Suze Woolf (artist) and Diana Six (scientist)
The front and back covers simulate the patterns of two common bark beetle specie that attack trees en masse: fir engraver on the front and Douglas fir beetle on the back. The spine is an actual branch, as found, from a forest with many trees dead from bark beetle depredations.
Certain bark beetles carry with them a fungus which helps them digest wood, leaving a characteristic blue-grey stain in the sapwood. The fungi’s microfilaments snake into wood, evoked by the embroidery on the pages, which changes from grey to blue.
Because each partner in the relationship obtains a vital benefit – the beetles receive nutrients they couldn’t survive without, the fungi are transported by the beetles to the next tree – it is called an obligate mutualism.
Photos by Suze Woolf
About Bark Beetle Book Vol. XXXII: Obligate Mutualism, artist Suze Woolf writes, I am preoccupied with climate impacts on Northwest forests. Hiking through forests burned and yet to burn, I observe the hieroglyphic “scribing” of bark beetles on inner bark and wood. The winding marks seem like a script I cannot read as if their trails (called “galleries”) are cryptograms we fail to decipher. A book, loosely defined, is a collection of messages, and incorporating raw materials from nature becomes a meditation on those materials’ disturbing beauty, as well as an opportunity to learn from foresters and entomologists.

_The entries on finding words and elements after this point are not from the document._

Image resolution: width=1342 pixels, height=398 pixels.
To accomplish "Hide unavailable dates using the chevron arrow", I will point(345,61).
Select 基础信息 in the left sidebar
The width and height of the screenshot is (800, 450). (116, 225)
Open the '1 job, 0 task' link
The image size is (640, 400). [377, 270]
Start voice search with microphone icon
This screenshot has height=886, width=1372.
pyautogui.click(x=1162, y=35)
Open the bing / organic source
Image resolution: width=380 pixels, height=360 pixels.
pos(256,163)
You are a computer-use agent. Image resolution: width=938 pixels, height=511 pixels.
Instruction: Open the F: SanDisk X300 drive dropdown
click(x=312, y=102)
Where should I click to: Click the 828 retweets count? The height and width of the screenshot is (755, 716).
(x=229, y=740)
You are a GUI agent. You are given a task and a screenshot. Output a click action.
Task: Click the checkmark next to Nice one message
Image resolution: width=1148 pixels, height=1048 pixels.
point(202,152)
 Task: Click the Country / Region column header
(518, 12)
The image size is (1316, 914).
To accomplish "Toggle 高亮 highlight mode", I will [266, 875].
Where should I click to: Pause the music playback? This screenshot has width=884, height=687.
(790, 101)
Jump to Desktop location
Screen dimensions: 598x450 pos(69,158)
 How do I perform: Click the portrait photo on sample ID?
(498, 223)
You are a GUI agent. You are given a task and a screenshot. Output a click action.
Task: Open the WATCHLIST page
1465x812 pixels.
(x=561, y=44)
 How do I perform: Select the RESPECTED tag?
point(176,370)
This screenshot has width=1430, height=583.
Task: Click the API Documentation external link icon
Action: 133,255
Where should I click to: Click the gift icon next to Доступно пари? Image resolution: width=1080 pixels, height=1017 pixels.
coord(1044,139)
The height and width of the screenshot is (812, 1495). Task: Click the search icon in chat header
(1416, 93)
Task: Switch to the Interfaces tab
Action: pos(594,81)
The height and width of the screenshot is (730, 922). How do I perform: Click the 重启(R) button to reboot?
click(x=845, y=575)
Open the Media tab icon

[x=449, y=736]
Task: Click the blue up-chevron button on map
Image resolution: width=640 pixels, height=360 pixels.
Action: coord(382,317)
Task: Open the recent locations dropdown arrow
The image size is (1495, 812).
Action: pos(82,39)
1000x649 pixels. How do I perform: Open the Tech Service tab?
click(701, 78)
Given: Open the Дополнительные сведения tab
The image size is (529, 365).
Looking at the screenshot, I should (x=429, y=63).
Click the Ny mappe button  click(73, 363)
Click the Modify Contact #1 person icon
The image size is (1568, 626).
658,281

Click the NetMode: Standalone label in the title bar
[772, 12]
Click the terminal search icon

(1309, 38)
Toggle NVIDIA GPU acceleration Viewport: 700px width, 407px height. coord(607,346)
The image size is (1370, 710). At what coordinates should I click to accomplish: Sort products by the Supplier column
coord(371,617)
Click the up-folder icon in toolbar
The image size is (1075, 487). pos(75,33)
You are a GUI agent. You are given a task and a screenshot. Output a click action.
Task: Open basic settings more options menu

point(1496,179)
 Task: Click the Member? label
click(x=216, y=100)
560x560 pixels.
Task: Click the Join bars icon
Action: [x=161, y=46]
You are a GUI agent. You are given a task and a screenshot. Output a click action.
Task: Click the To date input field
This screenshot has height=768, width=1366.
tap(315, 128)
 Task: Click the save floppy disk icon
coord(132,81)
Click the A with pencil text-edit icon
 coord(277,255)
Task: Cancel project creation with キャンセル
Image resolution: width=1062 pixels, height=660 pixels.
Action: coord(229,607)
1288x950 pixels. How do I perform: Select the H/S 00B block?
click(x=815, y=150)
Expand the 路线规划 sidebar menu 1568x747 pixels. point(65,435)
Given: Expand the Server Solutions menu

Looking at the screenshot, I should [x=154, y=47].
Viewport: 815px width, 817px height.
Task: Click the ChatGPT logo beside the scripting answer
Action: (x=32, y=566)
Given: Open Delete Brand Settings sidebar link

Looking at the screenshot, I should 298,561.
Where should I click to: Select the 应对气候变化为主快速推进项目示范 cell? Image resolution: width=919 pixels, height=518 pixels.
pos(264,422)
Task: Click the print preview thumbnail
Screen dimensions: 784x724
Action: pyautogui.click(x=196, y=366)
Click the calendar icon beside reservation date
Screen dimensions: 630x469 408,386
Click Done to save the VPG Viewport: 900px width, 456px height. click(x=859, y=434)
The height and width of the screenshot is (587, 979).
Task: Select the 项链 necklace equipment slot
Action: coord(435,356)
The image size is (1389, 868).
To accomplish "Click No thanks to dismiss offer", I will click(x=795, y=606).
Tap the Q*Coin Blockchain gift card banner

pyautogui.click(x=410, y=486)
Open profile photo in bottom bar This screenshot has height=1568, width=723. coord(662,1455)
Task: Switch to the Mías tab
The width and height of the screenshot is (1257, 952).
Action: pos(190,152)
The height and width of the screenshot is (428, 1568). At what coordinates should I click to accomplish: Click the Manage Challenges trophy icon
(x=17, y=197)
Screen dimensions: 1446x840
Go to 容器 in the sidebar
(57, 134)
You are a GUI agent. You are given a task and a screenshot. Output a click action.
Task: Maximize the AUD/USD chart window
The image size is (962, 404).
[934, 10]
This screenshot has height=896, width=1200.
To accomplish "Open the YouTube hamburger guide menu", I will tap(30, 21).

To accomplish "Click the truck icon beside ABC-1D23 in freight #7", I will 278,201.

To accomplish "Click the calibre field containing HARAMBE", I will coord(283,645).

Beetle-kill is compounded by climate change: trees stressed by heat and drought are more vulnerable, and the beetles’ larvae no longer freeze during warmer winters. Reproduction rates soar, tipping their populations from endemic to an epidemic. Only a few species attack live trees. Even those “aggressive” beetles are a normal disturbance agent like fire – but they are enthusiastically responding to the conditions we created: a warming world, a century of fire suppression, and a vast menu of even-aged agri-timber resources over which we and the beetles now compete.
Size: 8.75″H x 6.75″W x 3″D
Materials: The materials in this book include a branch from Washington’s Teanaway valley for the spine, laser-cut wood panels for the covers, iron-oxide-dyed felt embroidered with blue and grey linen thread, and industrial felt acting as endpapers.
Book Structure: Western codex in the felt pages with the novel half-branch spine, drilled so sewing threads pass through the spine. Covers were laser-cut to imitate the galleries of two specific beetle species, Douglas fir beetle and Fir engraver.
Printing/Production Method: Sewing (for the felt signatures) and embroidery (for the page graphics), plus gluing the signatures into the covers with felt “endpapers.”
Edition: Unique
Year Created: 2020
Suze Woolf, (on the left) a Seattle-based artist, studied ceramics and printmaking at the University of Washington and worked in computer graphics for many years. Inspired by nature and science, she explores media from painting, paper-casting, artist books, and pyrography to installation – sometimes all together. She has completed numerous artist residencies, curated exhibitions, and her work has been shown in galleries and museums throughout the western United States.
Suze Woolf: e-mail: woolf_s@msn.com; website: http://www.suzewoolf-fineart.com; Blog: https://suzeart.wordpress.com/
Diana Six (on the right) is an ecologist and entomologist who conducts research on the interactions between microbes, insects, and forests. Her main study system is that of bark beetles and their mutualistic fungi and how the partnership between the two has evolved into one of the most powerful forces influencing conifer forests. Her work now extends to how climate change is driving bigger bark beetle outbreaks and how mega-outbreaks are affecting the genetic diversity of the forest trees that survive. Her research sites can be found in western North America, Germany, and South Africa. She is an intense lover of nature and pursuer of fish by way of a fly rod.
Professor Diana Six: e-mail: diana.six@umontana.edu
About her research at the University of Montana, Professor Six writes: “My research looks at the ecology and evolution of interactions between insects and microbes and how those interactions affect the forest ecosystem. In particular, I study fungi that are carried from tree to tree by bark beetles. These fungi are crucial for beetle survival. They gather and deliver nutrients to the larvae as they feed and provide sterols that allow them to make hormones needed for reproduction. Having fungi as partners has allowed these insects to be the top killers of conifers world-wide. Prior to climate change, beetle outbreaks were natural disturbances beneficial to the forest. They initiated new growth and created a diverse forest structure supporting greater biodiversity. However, climate change is now driving mega- outbreaks that can reduce biodiversity and create major shifts in forest structure. Part of my research is looking at the genetic diversity that remains in a forest after a large climate-driven outbreak. My research shows that forests have considerable genetic potential to adapt to climate change but that current management practices may reduce that potential. I am working to develop approaches where genetic diversity and structuring in forest trees is included in forest adaptation and conservation efforts.”